▶ What is needed
Repeat exactly, please, the lines that begin at the start of the listing and end at the line holding "Select the 行が追加されたら section header".

● ● ● ● ● ● ●

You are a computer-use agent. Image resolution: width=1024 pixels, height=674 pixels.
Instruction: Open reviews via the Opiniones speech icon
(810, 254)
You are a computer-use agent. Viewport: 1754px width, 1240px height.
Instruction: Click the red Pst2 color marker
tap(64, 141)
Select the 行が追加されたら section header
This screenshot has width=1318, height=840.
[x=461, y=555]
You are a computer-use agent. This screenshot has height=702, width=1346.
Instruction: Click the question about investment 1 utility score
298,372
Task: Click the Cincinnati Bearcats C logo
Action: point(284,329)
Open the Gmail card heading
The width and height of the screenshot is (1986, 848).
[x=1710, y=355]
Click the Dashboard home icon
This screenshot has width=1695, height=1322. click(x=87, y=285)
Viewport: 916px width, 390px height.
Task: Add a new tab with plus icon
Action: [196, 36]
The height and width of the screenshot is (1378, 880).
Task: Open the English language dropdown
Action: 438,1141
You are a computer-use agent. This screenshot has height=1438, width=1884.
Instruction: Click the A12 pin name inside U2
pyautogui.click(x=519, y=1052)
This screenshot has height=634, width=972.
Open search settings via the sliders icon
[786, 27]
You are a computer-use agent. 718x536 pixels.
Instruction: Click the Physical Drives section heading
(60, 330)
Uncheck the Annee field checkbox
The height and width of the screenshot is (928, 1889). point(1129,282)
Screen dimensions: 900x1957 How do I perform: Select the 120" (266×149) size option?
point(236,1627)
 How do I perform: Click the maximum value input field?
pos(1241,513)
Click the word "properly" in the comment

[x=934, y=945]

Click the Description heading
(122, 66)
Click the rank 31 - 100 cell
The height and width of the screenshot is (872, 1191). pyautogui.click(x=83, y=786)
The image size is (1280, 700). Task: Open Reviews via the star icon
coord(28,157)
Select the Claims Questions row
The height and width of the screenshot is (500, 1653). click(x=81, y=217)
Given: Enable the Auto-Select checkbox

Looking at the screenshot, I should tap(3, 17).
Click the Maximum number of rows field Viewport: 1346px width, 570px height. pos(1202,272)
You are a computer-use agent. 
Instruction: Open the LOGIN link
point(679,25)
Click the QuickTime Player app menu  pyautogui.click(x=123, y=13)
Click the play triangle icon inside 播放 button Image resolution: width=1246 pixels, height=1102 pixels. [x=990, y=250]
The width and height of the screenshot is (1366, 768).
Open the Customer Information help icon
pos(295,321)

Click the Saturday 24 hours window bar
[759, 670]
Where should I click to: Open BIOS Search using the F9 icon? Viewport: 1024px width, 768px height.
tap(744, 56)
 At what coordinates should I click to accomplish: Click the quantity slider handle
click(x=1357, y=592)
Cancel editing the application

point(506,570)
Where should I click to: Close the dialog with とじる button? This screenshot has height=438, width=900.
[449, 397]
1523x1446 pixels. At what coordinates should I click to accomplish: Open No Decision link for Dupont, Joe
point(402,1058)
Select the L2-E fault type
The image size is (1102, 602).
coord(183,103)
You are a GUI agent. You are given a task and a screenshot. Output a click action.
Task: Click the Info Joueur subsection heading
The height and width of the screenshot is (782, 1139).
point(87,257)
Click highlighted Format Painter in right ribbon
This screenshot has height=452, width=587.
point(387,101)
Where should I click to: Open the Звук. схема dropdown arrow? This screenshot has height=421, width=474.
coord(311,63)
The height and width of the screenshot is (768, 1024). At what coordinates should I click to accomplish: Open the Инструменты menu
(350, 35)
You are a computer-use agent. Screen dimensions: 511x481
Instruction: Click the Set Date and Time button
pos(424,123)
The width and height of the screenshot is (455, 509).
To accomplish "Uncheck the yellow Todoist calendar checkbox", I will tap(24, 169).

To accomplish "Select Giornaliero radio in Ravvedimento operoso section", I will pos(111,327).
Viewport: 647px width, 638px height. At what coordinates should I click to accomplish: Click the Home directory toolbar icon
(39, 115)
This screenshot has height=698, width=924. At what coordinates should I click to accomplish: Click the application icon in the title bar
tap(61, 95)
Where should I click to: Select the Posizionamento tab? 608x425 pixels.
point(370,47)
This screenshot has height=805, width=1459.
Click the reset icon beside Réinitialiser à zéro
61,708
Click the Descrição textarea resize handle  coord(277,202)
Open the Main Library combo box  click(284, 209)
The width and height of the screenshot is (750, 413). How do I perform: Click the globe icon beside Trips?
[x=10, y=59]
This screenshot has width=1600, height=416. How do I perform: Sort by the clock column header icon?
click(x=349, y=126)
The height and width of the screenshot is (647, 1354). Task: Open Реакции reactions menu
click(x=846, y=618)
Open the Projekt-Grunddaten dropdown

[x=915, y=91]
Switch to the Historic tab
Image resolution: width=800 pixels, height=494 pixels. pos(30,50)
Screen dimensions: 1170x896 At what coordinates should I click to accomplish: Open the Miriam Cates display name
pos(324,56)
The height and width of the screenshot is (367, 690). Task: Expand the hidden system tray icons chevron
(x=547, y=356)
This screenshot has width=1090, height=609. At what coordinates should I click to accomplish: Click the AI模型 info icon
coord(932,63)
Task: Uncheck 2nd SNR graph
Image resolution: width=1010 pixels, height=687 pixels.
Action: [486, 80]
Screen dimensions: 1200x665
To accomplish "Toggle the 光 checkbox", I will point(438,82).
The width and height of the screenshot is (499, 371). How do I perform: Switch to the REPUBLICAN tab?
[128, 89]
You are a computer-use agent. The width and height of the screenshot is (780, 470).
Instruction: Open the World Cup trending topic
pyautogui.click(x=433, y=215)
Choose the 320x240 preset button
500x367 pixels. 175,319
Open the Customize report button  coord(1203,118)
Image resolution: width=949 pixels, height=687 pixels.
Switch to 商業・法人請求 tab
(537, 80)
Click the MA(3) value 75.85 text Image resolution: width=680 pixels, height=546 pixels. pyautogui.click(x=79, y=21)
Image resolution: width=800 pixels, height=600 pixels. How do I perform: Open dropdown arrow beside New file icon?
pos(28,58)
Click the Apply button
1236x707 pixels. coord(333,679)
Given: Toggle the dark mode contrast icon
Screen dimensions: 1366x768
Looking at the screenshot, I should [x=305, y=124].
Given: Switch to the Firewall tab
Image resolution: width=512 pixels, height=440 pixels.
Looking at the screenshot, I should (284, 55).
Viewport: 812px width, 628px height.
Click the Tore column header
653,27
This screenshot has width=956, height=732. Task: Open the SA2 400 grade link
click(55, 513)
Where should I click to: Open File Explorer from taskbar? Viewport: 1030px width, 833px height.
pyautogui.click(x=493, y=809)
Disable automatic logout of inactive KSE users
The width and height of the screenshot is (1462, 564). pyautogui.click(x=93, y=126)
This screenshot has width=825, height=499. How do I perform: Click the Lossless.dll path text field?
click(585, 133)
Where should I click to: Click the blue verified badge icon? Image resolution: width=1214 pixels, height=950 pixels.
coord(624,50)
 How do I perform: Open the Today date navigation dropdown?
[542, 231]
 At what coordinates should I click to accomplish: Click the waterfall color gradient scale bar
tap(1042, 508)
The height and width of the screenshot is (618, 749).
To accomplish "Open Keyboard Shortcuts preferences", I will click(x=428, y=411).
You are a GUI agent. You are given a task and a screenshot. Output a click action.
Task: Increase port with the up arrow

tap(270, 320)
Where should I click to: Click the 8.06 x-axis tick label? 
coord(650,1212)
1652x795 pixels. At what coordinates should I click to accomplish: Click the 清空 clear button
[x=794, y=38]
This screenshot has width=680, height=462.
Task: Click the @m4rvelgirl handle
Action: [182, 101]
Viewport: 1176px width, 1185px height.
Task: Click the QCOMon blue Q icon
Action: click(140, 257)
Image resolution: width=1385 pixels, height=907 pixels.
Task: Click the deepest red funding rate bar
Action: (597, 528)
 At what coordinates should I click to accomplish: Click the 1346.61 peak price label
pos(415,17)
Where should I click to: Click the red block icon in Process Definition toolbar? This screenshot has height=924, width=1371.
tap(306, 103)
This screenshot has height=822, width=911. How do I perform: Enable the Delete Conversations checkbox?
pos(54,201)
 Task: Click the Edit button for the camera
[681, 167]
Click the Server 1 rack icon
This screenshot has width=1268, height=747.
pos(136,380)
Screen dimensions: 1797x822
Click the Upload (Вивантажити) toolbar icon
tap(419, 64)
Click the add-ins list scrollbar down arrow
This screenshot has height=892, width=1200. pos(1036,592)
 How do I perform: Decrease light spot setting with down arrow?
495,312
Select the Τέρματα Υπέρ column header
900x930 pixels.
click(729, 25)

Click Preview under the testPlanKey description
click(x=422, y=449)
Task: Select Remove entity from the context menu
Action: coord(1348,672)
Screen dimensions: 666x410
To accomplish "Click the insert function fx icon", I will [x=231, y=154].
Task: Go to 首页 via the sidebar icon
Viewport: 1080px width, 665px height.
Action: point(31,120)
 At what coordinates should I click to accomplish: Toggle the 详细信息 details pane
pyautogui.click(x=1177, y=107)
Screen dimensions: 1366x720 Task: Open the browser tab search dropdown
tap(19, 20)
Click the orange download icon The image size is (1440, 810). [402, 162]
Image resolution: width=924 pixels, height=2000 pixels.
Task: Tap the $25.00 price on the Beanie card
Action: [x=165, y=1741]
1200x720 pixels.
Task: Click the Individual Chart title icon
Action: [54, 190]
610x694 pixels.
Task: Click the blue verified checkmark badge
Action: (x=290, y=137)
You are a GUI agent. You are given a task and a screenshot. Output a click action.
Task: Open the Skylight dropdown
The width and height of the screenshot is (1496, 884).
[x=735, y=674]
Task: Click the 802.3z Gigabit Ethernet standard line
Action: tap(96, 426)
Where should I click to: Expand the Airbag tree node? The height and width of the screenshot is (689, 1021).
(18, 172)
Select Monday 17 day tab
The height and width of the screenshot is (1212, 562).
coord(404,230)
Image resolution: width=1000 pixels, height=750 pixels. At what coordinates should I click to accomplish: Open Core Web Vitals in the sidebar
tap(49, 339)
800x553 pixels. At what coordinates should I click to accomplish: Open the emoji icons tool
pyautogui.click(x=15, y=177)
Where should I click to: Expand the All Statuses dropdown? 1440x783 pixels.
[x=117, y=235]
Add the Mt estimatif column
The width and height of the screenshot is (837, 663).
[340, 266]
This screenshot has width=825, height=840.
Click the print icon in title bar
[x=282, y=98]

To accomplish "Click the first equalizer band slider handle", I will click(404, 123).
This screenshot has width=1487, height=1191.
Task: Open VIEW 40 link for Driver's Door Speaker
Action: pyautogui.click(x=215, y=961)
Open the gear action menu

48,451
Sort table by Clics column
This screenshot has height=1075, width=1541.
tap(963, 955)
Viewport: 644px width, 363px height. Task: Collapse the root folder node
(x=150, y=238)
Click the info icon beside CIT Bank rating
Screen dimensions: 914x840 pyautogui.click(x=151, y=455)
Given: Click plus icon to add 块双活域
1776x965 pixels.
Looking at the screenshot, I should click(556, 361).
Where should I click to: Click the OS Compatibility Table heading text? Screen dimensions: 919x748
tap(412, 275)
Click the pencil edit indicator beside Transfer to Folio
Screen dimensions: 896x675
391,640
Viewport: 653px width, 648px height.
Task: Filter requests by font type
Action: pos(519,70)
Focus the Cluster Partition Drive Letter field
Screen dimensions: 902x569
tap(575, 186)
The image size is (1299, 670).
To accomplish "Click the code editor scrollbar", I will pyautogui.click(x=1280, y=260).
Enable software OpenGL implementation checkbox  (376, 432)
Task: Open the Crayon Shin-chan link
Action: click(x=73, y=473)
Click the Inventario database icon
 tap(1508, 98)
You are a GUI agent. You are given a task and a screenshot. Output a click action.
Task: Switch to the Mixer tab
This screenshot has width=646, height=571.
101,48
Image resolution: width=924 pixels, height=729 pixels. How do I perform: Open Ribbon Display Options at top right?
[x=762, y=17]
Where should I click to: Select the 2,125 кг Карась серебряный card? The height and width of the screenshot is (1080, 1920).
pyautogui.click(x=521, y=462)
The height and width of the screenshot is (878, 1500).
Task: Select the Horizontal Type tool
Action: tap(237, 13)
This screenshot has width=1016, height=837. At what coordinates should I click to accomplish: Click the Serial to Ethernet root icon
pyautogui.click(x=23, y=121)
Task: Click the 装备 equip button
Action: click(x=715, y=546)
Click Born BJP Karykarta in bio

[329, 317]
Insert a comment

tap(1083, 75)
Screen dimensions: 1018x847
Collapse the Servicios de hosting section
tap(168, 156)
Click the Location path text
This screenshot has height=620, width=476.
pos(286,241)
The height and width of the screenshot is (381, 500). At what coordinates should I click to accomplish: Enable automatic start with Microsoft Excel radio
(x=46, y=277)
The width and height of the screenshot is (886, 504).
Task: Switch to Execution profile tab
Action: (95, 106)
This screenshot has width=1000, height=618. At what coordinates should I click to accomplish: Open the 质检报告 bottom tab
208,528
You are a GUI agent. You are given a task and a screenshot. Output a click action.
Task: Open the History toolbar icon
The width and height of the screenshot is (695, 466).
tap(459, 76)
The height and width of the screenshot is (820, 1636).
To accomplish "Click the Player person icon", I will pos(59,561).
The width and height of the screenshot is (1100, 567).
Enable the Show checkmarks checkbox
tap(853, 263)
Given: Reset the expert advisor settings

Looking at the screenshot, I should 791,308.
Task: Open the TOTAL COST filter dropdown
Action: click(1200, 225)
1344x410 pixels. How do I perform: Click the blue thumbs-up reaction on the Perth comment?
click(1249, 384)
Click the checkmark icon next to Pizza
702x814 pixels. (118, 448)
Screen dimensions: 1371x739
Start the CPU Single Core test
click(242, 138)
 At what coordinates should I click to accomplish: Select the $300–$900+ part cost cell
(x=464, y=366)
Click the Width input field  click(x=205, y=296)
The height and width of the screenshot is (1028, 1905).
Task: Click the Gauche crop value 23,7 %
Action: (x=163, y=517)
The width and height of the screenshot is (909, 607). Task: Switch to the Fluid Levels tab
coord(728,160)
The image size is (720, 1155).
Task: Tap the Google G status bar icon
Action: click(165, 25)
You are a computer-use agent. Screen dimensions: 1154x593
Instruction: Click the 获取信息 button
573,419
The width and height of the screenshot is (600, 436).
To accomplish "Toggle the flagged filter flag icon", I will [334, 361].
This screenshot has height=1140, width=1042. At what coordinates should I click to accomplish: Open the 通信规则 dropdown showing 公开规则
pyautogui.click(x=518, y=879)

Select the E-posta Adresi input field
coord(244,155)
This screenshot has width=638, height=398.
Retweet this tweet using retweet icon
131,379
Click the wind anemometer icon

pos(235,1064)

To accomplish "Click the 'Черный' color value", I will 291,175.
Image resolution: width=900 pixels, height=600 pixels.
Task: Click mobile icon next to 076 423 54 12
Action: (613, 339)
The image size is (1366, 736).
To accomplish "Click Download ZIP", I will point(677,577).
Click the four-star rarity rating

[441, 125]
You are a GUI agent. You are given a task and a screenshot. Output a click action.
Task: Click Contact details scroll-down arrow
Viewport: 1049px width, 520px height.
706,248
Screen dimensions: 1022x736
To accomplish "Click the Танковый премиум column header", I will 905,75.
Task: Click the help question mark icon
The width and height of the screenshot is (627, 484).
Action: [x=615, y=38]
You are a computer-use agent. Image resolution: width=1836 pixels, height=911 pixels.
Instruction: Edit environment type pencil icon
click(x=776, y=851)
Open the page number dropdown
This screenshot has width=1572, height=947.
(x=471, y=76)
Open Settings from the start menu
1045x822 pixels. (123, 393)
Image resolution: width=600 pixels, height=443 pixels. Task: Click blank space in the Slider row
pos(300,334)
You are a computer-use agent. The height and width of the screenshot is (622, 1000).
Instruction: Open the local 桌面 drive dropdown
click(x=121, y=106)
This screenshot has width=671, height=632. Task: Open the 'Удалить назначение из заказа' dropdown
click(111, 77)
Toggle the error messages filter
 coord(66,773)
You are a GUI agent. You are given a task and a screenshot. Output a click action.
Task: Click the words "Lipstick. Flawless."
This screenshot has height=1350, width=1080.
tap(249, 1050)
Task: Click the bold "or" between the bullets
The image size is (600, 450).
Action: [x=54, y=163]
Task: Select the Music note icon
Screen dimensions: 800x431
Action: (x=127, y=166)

● ● ● ● ● ● ●

▶ Answer space
You are a computer-use agent. Image resolution: width=1024 pixels, height=674 pixels.
Instruction: Open reviews via the Opiniones speech icon
(810, 254)
You are a computer-use agent. Viewport: 1754px width, 1240px height.
Instruction: Click the red Pst2 color marker
tap(64, 141)
Select the 行が追加されたら section header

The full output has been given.